Data excerpts
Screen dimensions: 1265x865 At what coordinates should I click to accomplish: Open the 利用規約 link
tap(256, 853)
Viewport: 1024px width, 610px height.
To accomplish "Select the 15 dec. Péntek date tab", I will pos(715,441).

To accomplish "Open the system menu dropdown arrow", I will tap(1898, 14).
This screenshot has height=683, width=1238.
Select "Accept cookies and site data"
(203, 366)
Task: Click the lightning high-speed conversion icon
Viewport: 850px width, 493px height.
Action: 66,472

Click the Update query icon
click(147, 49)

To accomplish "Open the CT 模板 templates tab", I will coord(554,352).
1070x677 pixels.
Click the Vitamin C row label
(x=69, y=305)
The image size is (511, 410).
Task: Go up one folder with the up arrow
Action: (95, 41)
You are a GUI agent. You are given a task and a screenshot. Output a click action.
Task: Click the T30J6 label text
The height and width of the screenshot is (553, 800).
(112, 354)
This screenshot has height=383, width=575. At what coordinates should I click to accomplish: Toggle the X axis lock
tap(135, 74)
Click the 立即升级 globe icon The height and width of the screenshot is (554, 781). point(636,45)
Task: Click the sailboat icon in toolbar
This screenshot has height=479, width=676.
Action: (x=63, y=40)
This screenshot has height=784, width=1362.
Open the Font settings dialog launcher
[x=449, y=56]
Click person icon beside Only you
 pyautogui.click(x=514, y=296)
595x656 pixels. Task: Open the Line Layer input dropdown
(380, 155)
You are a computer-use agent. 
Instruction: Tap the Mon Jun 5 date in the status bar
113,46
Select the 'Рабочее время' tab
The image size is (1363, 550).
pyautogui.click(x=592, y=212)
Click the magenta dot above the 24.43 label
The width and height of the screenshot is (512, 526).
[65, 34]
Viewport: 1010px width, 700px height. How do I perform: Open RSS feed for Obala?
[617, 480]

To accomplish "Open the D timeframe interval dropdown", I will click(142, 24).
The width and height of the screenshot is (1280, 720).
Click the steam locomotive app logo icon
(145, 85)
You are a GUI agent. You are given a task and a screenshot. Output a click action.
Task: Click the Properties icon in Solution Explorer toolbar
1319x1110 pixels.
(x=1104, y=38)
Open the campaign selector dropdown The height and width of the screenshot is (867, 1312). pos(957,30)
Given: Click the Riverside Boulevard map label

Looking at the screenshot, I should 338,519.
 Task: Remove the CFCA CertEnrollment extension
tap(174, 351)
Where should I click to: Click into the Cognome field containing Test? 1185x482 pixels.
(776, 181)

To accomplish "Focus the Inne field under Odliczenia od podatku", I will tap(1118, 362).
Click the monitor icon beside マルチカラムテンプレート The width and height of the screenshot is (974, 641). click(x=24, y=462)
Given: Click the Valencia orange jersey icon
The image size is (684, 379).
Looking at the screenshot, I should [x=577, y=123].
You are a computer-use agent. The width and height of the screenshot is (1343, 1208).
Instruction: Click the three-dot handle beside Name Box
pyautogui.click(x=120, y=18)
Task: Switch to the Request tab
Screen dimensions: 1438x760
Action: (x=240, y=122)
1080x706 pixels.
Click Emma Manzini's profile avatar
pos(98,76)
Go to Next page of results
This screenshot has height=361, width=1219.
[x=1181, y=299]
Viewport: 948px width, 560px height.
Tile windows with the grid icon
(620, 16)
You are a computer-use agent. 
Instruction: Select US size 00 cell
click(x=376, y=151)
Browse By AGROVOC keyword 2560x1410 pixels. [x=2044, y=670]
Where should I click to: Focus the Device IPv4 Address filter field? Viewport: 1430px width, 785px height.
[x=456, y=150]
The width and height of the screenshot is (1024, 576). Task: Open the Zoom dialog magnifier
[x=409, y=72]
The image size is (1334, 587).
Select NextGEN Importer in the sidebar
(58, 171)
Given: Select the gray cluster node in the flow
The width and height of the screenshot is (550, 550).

= Instructions for the task =
Copy out each line of the entries that holds "will".

= Solved problem =
To accomplish "Select the 15 dec. Péntek date tab", I will pos(715,441).
To accomplish "Open the system menu dropdown arrow", I will tap(1898, 14).
To accomplish "Open the CT 模板 templates tab", I will coord(554,352).
To accomplish "Open the D timeframe interval dropdown", I will click(142, 24).
To accomplish "Focus the Inne field under Odliczenia od podatku", I will tap(1118, 362).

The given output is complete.